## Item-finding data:

.....

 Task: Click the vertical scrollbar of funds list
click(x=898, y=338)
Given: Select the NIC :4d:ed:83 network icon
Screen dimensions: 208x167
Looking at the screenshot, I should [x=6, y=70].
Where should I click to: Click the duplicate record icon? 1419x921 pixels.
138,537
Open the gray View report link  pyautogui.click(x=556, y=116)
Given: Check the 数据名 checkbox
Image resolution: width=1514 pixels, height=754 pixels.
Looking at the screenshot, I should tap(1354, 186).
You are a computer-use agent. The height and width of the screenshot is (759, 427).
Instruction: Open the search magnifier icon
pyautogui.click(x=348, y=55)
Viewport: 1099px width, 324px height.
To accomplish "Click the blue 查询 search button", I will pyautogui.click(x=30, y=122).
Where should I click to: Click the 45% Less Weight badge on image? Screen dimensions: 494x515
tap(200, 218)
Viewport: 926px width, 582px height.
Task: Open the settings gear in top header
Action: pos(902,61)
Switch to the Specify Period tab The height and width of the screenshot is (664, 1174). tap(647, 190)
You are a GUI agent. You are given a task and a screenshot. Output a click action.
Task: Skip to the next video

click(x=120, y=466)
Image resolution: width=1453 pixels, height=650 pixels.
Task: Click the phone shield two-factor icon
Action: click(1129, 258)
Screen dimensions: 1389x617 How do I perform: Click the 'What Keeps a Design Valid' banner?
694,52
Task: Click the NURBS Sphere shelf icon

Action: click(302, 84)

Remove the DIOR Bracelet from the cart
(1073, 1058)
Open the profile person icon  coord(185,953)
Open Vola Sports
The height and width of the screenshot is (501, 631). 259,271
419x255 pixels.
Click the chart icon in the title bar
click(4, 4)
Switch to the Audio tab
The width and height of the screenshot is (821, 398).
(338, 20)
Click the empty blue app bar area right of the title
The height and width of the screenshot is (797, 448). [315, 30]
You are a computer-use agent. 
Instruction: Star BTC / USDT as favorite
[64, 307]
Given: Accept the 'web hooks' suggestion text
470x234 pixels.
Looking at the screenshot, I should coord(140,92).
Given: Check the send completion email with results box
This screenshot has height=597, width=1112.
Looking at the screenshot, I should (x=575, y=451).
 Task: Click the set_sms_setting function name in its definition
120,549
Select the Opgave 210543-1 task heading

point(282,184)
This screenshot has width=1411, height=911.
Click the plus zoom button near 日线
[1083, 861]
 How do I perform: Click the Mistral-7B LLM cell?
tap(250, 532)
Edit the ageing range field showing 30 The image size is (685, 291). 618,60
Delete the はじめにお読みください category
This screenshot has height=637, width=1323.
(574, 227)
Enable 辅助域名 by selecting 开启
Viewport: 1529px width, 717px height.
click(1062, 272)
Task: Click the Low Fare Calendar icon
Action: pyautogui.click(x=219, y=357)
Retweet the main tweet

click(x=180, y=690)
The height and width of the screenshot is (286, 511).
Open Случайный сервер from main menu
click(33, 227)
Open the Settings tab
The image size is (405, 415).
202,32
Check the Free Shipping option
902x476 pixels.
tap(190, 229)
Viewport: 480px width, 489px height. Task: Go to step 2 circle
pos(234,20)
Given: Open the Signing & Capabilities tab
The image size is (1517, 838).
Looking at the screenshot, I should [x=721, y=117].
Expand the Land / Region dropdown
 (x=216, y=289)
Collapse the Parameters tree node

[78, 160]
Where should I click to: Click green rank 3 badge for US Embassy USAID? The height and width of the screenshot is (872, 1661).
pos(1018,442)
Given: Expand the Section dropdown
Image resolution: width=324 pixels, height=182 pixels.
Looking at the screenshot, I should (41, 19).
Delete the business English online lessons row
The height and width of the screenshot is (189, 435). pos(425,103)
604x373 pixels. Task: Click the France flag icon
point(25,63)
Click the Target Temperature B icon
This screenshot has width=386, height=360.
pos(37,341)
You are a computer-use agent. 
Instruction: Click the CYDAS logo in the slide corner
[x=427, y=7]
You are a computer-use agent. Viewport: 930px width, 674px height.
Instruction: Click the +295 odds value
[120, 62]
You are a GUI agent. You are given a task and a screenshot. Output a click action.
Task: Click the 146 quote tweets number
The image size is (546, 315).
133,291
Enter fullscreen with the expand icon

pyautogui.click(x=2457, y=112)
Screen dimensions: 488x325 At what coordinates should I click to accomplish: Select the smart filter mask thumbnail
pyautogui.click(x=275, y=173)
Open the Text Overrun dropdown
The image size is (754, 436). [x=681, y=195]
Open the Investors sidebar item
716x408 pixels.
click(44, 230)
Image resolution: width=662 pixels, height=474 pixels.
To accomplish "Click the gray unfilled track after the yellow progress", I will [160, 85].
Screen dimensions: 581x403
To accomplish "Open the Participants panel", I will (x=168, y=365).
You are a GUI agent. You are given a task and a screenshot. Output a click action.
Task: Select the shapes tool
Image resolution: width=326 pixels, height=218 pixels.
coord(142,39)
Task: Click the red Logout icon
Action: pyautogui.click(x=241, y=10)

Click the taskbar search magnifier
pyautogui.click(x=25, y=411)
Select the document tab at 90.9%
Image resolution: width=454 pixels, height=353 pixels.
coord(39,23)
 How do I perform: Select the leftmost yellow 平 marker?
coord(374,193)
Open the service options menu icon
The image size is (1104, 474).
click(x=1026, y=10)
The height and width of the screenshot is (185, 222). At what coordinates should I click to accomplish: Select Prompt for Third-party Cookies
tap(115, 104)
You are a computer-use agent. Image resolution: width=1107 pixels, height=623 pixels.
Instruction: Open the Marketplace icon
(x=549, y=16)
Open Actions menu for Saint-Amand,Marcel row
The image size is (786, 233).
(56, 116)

.....

## Written problem:
Reproduce all of the data above verbatim, with every line in its original order.

## Result of the exercise:
 Task: Click the vertical scrollbar of funds list
click(x=898, y=338)
Given: Select the NIC :4d:ed:83 network icon
Screen dimensions: 208x167
Looking at the screenshot, I should [x=6, y=70].
Where should I click to: Click the duplicate record icon? 1419x921 pixels.
138,537
Open the gray View report link  pyautogui.click(x=556, y=116)
Given: Check the 数据名 checkbox
Image resolution: width=1514 pixels, height=754 pixels.
Looking at the screenshot, I should tap(1354, 186).
You are a computer-use agent. The height and width of the screenshot is (759, 427).
Instruction: Open the search magnifier icon
pyautogui.click(x=348, y=55)
Viewport: 1099px width, 324px height.
To accomplish "Click the blue 查询 search button", I will pyautogui.click(x=30, y=122).
Where should I click to: Click the 45% Less Weight badge on image? Screen dimensions: 494x515
tap(200, 218)
Viewport: 926px width, 582px height.
Task: Open the settings gear in top header
Action: pos(902,61)
Switch to the Specify Period tab The height and width of the screenshot is (664, 1174). tap(647, 190)
You are a GUI agent. You are given a task and a screenshot. Output a click action.
Task: Skip to the next video

click(x=120, y=466)
Image resolution: width=1453 pixels, height=650 pixels.
Task: Click the phone shield two-factor icon
Action: click(1129, 258)
Screen dimensions: 1389x617 How do I perform: Click the 'What Keeps a Design Valid' banner?
694,52
Task: Click the NURBS Sphere shelf icon

Action: click(302, 84)

Remove the DIOR Bracelet from the cart
(1073, 1058)
Open the profile person icon  coord(185,953)
Open Vola Sports
The height and width of the screenshot is (501, 631). 259,271
419x255 pixels.
Click the chart icon in the title bar
click(4, 4)
Switch to the Audio tab
The width and height of the screenshot is (821, 398).
(338, 20)
Click the empty blue app bar area right of the title
The height and width of the screenshot is (797, 448). [315, 30]
You are a computer-use agent. 
Instruction: Star BTC / USDT as favorite
[64, 307]
Given: Accept the 'web hooks' suggestion text
470x234 pixels.
Looking at the screenshot, I should coord(140,92).
Given: Check the send completion email with results box
This screenshot has height=597, width=1112.
Looking at the screenshot, I should (x=575, y=451).
 Task: Click the set_sms_setting function name in its definition
120,549
Select the Opgave 210543-1 task heading

point(282,184)
This screenshot has width=1411, height=911.
Click the plus zoom button near 日线
[1083, 861]
 How do I perform: Click the Mistral-7B LLM cell?
tap(250, 532)
Edit the ageing range field showing 30 The image size is (685, 291). 618,60
Delete the はじめにお読みください category
This screenshot has height=637, width=1323.
(574, 227)
Enable 辅助域名 by selecting 开启
Viewport: 1529px width, 717px height.
click(1062, 272)
Task: Click the Low Fare Calendar icon
Action: pyautogui.click(x=219, y=357)
Retweet the main tweet

click(x=180, y=690)
The height and width of the screenshot is (286, 511).
Open Случайный сервер from main menu
click(33, 227)
Open the Settings tab
The image size is (405, 415).
202,32
Check the Free Shipping option
902x476 pixels.
tap(190, 229)
Viewport: 480px width, 489px height. Task: Go to step 2 circle
pos(234,20)
Given: Open the Signing & Capabilities tab
The image size is (1517, 838).
Looking at the screenshot, I should [x=721, y=117].
Expand the Land / Region dropdown
 (x=216, y=289)
Collapse the Parameters tree node

[78, 160]
Where should I click to: Click green rank 3 badge for US Embassy USAID? The height and width of the screenshot is (872, 1661).
pos(1018,442)
Given: Expand the Section dropdown
Image resolution: width=324 pixels, height=182 pixels.
Looking at the screenshot, I should (41, 19).
Delete the business English online lessons row
The height and width of the screenshot is (189, 435). pos(425,103)
604x373 pixels. Task: Click the France flag icon
point(25,63)
Click the Target Temperature B icon
This screenshot has width=386, height=360.
pos(37,341)
You are a computer-use agent. 
Instruction: Click the CYDAS logo in the slide corner
[x=427, y=7]
You are a computer-use agent. Viewport: 930px width, 674px height.
Instruction: Click the +295 odds value
[120, 62]
You are a GUI agent. You are given a task and a screenshot. Output a click action.
Task: Click the 146 quote tweets number
The image size is (546, 315).
133,291
Enter fullscreen with the expand icon

pyautogui.click(x=2457, y=112)
Screen dimensions: 488x325 At what coordinates should I click to accomplish: Select the smart filter mask thumbnail
pyautogui.click(x=275, y=173)
Open the Text Overrun dropdown
The image size is (754, 436). [x=681, y=195]
Open the Investors sidebar item
716x408 pixels.
click(44, 230)
Image resolution: width=662 pixels, height=474 pixels.
To accomplish "Click the gray unfilled track after the yellow progress", I will [160, 85].
Screen dimensions: 581x403
To accomplish "Open the Participants panel", I will (x=168, y=365).
You are a GUI agent. You are given a task and a screenshot. Output a click action.
Task: Select the shapes tool
Image resolution: width=326 pixels, height=218 pixels.
coord(142,39)
Task: Click the red Logout icon
Action: pyautogui.click(x=241, y=10)

Click the taskbar search magnifier
pyautogui.click(x=25, y=411)
Select the document tab at 90.9%
Image resolution: width=454 pixels, height=353 pixels.
coord(39,23)
 How do I perform: Select the leftmost yellow 平 marker?
coord(374,193)
Open the service options menu icon
The image size is (1104, 474).
click(x=1026, y=10)
The height and width of the screenshot is (185, 222). At what coordinates should I click to accomplish: Select Prompt for Third-party Cookies
tap(115, 104)
You are a computer-use agent. Image resolution: width=1107 pixels, height=623 pixels.
Instruction: Open the Marketplace icon
(x=549, y=16)
Open Actions menu for Saint-Amand,Marcel row
The image size is (786, 233).
(56, 116)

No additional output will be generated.